Не думайте, дескать, о кровавых судилищах — о тех, с кого заживо содрали кожу, кому раздробили руки и ноги, кого ослепили, лишили мужественности; не думайте до самого конца, когда принцип духовности обнаружит себя и всё оправдает! Дикость язычников, разумеется, истолковывалась как варварство, оправдывающее разнузданность палачей. Тяжелый нрав вырождался в бессердечность. Ритуал же обрекал мертвые тела на гниение, с омерзением отворачивался от них, проклинал, равнодушно взирал, как их опускают в могилу.
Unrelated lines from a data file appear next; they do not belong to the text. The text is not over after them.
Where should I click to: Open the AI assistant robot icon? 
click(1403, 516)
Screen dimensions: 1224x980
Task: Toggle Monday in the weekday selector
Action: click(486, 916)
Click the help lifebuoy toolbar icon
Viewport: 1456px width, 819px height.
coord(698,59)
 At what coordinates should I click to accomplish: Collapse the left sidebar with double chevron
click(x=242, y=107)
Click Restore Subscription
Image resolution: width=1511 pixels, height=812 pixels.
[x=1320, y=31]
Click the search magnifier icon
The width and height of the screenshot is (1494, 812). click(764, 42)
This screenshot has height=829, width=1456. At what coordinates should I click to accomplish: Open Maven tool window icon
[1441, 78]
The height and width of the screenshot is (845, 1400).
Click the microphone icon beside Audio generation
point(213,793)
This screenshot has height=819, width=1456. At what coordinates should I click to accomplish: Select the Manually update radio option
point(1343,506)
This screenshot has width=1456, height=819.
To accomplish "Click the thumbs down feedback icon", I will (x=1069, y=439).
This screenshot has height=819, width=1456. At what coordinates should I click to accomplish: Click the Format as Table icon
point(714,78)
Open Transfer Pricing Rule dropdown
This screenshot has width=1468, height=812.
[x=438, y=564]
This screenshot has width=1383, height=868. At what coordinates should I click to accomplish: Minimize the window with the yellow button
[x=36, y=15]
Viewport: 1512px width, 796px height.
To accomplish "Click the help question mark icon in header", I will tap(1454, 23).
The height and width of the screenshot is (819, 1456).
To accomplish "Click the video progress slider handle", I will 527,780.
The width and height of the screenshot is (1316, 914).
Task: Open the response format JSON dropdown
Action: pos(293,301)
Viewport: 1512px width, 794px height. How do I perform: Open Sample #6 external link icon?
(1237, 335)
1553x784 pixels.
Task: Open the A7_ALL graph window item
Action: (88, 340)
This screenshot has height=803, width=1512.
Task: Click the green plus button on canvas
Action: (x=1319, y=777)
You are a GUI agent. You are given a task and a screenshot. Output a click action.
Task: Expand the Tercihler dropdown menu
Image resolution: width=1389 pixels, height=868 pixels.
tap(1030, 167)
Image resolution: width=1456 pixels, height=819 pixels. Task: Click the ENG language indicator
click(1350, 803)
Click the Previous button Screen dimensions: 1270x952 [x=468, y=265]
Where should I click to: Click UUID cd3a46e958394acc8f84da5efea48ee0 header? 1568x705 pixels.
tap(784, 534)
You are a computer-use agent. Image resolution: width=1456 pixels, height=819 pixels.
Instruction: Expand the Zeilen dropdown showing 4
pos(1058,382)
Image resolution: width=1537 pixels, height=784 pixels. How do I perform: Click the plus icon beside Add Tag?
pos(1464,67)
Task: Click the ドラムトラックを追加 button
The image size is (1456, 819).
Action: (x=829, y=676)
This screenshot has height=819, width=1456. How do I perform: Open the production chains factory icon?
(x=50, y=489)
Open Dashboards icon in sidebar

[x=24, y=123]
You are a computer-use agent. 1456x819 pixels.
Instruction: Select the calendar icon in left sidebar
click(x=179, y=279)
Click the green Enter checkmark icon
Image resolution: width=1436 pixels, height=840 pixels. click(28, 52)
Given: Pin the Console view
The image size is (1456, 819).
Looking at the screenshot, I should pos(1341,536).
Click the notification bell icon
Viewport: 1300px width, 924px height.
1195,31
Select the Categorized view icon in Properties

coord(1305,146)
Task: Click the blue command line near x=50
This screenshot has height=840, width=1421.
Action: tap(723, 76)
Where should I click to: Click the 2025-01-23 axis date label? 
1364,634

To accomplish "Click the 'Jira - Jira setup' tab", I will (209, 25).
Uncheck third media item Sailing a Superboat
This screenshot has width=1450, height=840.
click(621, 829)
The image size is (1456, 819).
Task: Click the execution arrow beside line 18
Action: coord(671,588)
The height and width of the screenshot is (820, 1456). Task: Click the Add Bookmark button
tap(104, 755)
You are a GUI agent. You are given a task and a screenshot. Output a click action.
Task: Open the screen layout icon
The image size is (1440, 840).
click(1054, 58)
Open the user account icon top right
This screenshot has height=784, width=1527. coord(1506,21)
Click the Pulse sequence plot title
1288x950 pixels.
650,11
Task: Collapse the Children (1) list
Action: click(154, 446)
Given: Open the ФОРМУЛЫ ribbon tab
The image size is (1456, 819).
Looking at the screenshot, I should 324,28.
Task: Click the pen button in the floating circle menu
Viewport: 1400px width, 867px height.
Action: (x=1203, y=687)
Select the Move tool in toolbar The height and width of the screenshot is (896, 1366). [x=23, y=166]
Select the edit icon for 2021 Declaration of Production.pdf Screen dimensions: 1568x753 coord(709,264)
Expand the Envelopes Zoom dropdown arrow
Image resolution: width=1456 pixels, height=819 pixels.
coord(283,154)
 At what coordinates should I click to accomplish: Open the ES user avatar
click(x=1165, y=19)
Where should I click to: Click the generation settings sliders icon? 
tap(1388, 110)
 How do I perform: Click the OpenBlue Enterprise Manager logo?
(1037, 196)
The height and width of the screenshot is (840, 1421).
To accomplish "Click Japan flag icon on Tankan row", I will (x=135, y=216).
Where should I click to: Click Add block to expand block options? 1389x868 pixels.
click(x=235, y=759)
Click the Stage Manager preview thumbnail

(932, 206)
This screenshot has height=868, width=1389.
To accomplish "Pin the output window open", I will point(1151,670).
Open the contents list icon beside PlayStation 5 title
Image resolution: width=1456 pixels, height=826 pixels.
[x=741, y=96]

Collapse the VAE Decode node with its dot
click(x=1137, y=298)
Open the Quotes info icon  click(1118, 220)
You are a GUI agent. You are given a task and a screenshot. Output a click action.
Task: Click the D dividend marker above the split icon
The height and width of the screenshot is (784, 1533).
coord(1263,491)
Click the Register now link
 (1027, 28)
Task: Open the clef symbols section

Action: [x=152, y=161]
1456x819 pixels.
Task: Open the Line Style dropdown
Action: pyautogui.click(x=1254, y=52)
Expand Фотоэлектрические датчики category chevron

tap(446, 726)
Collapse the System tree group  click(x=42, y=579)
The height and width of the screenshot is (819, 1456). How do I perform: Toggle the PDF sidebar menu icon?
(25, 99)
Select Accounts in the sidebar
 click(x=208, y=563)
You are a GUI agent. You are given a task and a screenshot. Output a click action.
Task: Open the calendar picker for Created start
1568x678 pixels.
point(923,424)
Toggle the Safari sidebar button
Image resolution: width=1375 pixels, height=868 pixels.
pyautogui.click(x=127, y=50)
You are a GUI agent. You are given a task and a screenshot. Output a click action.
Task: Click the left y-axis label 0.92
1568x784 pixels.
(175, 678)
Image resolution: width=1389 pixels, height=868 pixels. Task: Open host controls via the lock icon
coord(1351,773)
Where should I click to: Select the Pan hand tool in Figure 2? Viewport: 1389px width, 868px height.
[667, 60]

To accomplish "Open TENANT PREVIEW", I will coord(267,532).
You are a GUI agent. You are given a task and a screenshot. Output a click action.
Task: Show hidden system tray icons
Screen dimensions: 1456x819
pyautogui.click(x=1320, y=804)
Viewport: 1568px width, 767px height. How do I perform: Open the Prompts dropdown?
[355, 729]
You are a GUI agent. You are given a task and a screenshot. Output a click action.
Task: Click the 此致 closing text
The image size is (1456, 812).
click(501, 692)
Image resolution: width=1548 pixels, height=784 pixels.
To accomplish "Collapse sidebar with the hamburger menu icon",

Воскресение из мертвых — в него верили: эта слепая вера существовала вопреки телу,
вопреки тварному миру, вопреки всему бренному; и подвергалась чудовищной возгонке посредством ярости, гнева, безмерности — в соборах, полных устрашающих мыслей о спасении. Там сами камни усердствовали, добиваясь вознесения, которое лишало их каменного естества, собственной души; оно, такое вознесение, убивало — убивало их дух, их тело, чтобы навязать им просветление, которого они не желали и на которое не были способны. Не были способны — и чудовищное обрушивалось, распадалось. Прошло то время, когда святой Бернар мог пожелать, чтобы на его каменном саркофаге высекли надпись: «Я верую, что мой Спаситель жив и что в день Страшного суда я воскресну с другими мертвыми, облаченный в собственную плоть». Все возможности, которые предлагал просторный и благой Универсум, отныне должны были служить одной идее, поставленной надо всем прочим. Осуществлялся сев семян духа, отделенного от тела.Но размножались также кровь, мужское семя, тела, плоть и кости, размножались люди-животные
— благородные и простые. Простые не подымали голову от земли и хмуро присягали на верность отделенному от чувств духу — по трусости, по глупости, из-за болезни или собственной немощности. Благородное же пробуждалось, пробивало себе дорогу, переливалось в лучшую красоту — связанную с землей, здоровую, творчески-радостную.То была не Реформация, не борьба за духовную свободу, а признание в приверженности человеческому телу. Каким его изобразил на алтаре в Данциге Ханс Мемлинг{175}
. И вот, явилось{176} небо: небо на земле, земное и величественное. И вот, явились человеческие тела: обнаженные, благородные, стройные, безупречные; и головы с пышными волосами: и цветущие женские груди, и лона, не ведающие стыда. Небо и ад преодолены в новом Откровении. Свободен от греха человек и прекрасно сложён. И эти люди не скрывают себя. Они могут ходить, не смущаясь. Могут, не смущаясь, вылезать из могил. А как живо творит в них свою работу кровь! Что происходит в их мышцах более не больных! На земле же расцветают драгоценные камни: темно-красные, сияющие. Стеклянные или алмазные ступени — под ногами шагающих. Символы здесь едва намечены, как на картинах Джорджоне. Среди сотен образов, запечатлевших кишение тварной плоти, взгляд ищет лапу пантеры. Грозовой ландшафт, полный плодородия и аромата, не внушающий страха; удовольствие от концерта на лоне Природы — все это, думаю, читается и на ее морде… В Европе опять появились люди, которые чувствовали тело, внезапно распознавали его, и себя — в нем. Мне вспоминается святой Себастьян из собора в Хальберштадте{177}. Его прямостоящая фигура еще прободена стрелами, но уже не искажена. Вокруг рук и ног вьются — изображенные с преувеличенной наглядностью, словно увиденные дикими пьяными глазами, — крупные и мелкие кровеносные сосуды. Живот и ребра вырезаны из дерева жизненно-правдоподобно, и не с какой-то нестоящей модели, а в подражание Божественному телу… И вот, святой Себастьян возрождается в сотне, в тысяче прекрасных тел, живой и облеченный в собственную плоть — плоть человека, рожденного женою. Как у него пробиваются борода и усы на картине работы Грюневальда{178}, как он держит руки! Это он сам — живописец, святой, сделавший себя прообразом, как некогда поступали боги, когда создавали человека. Разве боги не были нагими, когда творили? И разве они стыдились себя? Разве не радовались великолепным человеческим телам, в которых видели — отчетливее, чем в зеркале, — свое отражение?Христианство не знало неодетых богов. Обнаженным, полуобнаженным мог быть только новорождённый или умирающий Сын Божий. Правда, распятие троих
изображалось бессчетное число раз… Откровения, даваемые художественными произведениями, относятся ко всем разновидностям чувственности. Незамутненные повествования, лепечущие легенды, обвинения, искажения, дикая кровожадность: готические темницы духа… Очень часто изображались и мученичества святых. На местах казни святые порой появляются голыми. В таких случаях фантазия не воздерживалась и от того, чтобы показать их выдранные из тела внутренности.